In the interim, steps have already been taken to strengthen control procedures to reduce the risks associated with the use of weigh scale tickets until a better alternative is found. The reweigh program has been strengthened by increasing the frequency and the RCMP has begun conducting Quality Control Inspections (QCIs). As well, liquidated damages for weigh scale ticket irregularities have been instituted in the 1997-99 contract. Discussions have also taken place with a third-party move-management firm to provide a proposal for an alternative basis of payment for the government's consideration.
B. Improve Management Efficiencies
Currently, based on a Senior Review Board decision, the government has put in place a plan to centralize the management function of household goods removal services and to improve its automation tools. The implementation of the Automated Move Management System (AMMS), scheduled for implementation in April 1999, will result in a marked advance for government to effectively manage household goods removal services and increase efficiencies. The transfer of PWGSC/Central Removal Service (CRS) is planned to coincide with the implementation of AMMS. The AMMS project is currently funded, a team has been established, and the project is progressing on schedule. Discussions have begun with the RCMP to also transfer portions of its responsibilities to DND as an initiative to further eliminate overlaps.
Coincident with progressing on the AMMS project and the development of a PWGSC/CRS transfer implementation plan, an assessment is planned to validate that in-house alternatives remain more cost-effective than contracting the move-management function to the private sector.
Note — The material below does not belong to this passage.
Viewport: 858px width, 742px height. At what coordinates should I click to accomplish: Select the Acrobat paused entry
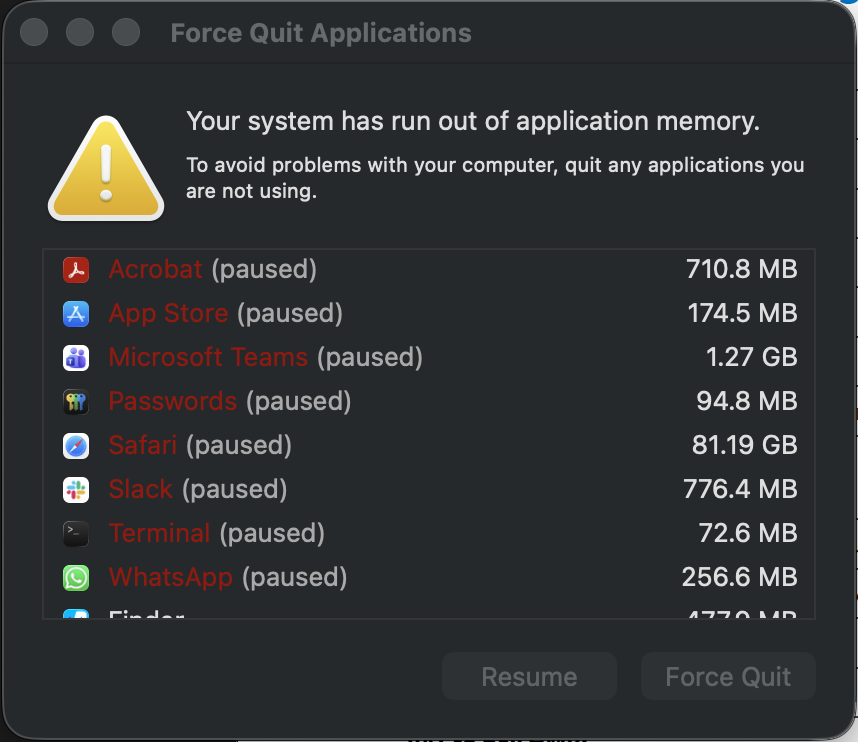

In addition, the rationale supporting the transfer of PWGSC/CRS to DND will be revisited. These activities are planned to be completed this fall.
The Furniture and Effects Administrative System (FEAS) program currently used to support the management of household goods within DND remains problematic. However, the program is largely functional, with the exception of electronic communication links with contractors, and it is capable of providing some management reports. As a consequence, an assessment is being prepared to determine the possibility of DND using the PWGSC/CRS computer system. The performance measurement project is also nearing completion and will be further enhanced with the implementation of AMMS.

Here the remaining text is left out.